The unstated alternative is #[no_mangle(unsafe)]

How could this generalize to arbitrary attributes?

Technically #[some_proc_macro_attribute(unsafe)] seems like it could work. It's giving an unsafe token to the proc-macro hygiened to the current crate, if the proc-macro then generates an quote!(#unsafe_token { ... }) it would correctly attribute that unsafety to the current crate rather than the proc-macro. That would potentially require the macro to emit some unused code in some cases, if somehow the macro is unsafe to invoke but doesn't need to produce any unsafe code (I don't know if this is really possible though).

But it doesn't feel like it's discharging the unsafety of the attribute. #[unsafe(some_proc_macro_attribute)] requires more work/knowledge to support the correct hygiene of the tokens (at a minimum Ident::new("unsafe", Span::call_site()), but @dhm has some more expansive ideas), but it is a closer analogue to how we wrap code in an unsafe block to discharge the safety requirements.

EDIT: I actually just tested a proc-macro passing a correctly Spanned unsafe token through, and it doesn't fail with #[forbid(unsafe_code)] in the crate using it, so at least currently this is wrong :cold_sweat: (hopefully that's a bug in the unsafe_code lint?).

tested proc-macro
#[proc_macro]
pub fn foo(tokens: proc_macro::TokenStream) -> proc_macro::TokenStream {
    let uns = tokens.into_iter().next().unwrap();
    assert!(uns.to_string() == "unsafe");
    std::iter::once(uns)
        .chain(
            "{ let foo: i32 = *std::ptr::null(); }"
                .parse::<proc_macro::TokenStream>()
                .unwrap(),
        )
        .collect()
}
3 Likes

Or #[no_mangle_unsafe] or unsafe { #[no_mangle] } or ... There are infinitely many unstated alternatives.

Is there any reason why this one is worth mentioning? I obviously can't list all of them. And precedent from regular code is that we wrap the unsafe operations in some form of unsafe block -- there's no 'postfix unsafe' or so.

2 Likes

Apologies for repeating @josh here, but I'm not sure I follow this logic? If the macro itself is generating the unsafe attributes, then by analogy to unsafe {} it's the macro's responsibility to ensure that it's upholding the safety requirements, either by it's own methods (in this example, perhaps it's mangling in a non-standard way itself for some interop reason), or by analogy to unsafe fn requiring the caller to provide the safety guarantee.

I assume you mean something like without the ability to mark the macro as unsafe as with the RFC as currently stated, the second option isn't available and such macros that currently just have to document the unsafety would be getting a new false sense of security from users expecting unsafe?

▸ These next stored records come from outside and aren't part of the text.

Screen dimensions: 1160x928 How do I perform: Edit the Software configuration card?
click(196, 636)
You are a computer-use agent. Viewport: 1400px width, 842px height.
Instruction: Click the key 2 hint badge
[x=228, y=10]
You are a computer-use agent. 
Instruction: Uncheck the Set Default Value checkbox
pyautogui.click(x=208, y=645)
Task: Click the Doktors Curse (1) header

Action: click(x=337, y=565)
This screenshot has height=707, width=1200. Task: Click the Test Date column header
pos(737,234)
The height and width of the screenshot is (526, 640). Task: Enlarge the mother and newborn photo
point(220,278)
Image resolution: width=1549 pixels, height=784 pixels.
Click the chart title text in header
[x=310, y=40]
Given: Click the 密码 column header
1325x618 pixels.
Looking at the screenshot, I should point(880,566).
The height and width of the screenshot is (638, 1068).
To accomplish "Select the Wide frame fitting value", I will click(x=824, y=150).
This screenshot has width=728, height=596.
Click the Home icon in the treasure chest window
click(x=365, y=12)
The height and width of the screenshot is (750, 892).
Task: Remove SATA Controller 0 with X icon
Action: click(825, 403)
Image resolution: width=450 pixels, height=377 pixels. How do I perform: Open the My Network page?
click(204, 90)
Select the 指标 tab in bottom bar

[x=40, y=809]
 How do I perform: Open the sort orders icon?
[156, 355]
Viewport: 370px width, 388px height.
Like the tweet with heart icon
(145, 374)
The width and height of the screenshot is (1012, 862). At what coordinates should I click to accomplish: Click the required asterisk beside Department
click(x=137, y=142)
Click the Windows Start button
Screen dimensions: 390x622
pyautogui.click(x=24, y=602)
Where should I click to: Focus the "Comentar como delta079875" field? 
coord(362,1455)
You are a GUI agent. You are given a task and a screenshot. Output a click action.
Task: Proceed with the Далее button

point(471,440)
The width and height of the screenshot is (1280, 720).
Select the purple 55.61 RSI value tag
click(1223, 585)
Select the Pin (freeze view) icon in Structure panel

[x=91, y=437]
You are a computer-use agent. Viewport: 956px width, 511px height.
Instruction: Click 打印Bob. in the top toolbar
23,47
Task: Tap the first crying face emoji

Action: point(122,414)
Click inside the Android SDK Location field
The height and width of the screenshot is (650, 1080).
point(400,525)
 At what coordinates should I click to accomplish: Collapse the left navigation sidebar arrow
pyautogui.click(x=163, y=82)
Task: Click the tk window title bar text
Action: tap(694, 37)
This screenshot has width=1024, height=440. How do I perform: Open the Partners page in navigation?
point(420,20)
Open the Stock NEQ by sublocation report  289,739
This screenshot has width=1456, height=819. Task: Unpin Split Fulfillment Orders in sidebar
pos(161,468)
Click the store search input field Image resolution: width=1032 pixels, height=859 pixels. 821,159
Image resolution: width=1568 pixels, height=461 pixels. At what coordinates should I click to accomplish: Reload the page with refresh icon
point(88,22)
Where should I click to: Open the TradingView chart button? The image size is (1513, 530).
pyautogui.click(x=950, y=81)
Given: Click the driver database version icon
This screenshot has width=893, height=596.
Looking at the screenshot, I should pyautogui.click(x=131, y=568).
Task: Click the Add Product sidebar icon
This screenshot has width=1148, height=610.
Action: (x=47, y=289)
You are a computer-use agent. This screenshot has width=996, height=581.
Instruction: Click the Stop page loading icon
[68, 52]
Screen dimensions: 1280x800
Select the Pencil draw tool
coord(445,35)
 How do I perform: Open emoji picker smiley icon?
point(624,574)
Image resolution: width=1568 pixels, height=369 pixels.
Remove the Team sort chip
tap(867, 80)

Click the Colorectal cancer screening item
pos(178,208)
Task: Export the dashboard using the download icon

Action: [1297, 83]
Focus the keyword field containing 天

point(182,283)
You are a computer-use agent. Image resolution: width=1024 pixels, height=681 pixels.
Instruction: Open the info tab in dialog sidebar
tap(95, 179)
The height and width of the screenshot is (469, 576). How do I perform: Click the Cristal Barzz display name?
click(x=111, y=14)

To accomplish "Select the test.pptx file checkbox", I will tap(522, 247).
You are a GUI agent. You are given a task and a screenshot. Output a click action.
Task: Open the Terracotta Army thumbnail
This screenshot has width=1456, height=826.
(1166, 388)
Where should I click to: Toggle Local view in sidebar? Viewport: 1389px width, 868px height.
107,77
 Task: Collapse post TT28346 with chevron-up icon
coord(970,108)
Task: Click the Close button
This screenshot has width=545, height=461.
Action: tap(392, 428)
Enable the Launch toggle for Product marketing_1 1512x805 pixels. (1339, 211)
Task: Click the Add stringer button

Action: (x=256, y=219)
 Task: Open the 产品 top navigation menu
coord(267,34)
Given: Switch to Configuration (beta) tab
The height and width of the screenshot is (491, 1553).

Or are you talking about deny(unsafe)? I don't know how the status quo here is affected by this RFC: it already has this problem.


On a related note: semantically, what's the difference between unsafe { foo() } and unsafe_foo()? It's easier for deny(unsafe)? Basically, is there a hard reason to prefer migration to #[unsafe(no_mangle)] over migration to #[unsafe_no_mangle]?

The 2nd is not machine-readable. We have a systematic way of marking functions unsafe, with associated tooling, so that is strictly preferred.

4 Likes

Macros don't have any such responsibility. They can expand to whatever code they like, whether sound or not.

macro_rules! totally_safe {
    ($($tt: tt)*) => { unsafe { $($tt)* } }
}

totally_safe!(::std::ptr::null::<u32>().read());

That's a problem. There is no way to say that the macro is unsafe to use. There is no safety hygiene, which could prevent laundering unsafe code through an unsuspecting macro. There is even no requirement to have an unsafe token.

They can, in the same sense that you can write

fn totally_safe() {
  unsafe { std::hint::unreachable_unchecked() }
}

But such a function is buggy, and the same is true for such a macro.

It is clear that we do not have a machine-ckeckable way of declaring a macro 'unsafe to use'. But that doesn't mean that it is correct to write an unsafe-to-use macro that does not expose this fact in its API through documentation and/or naming.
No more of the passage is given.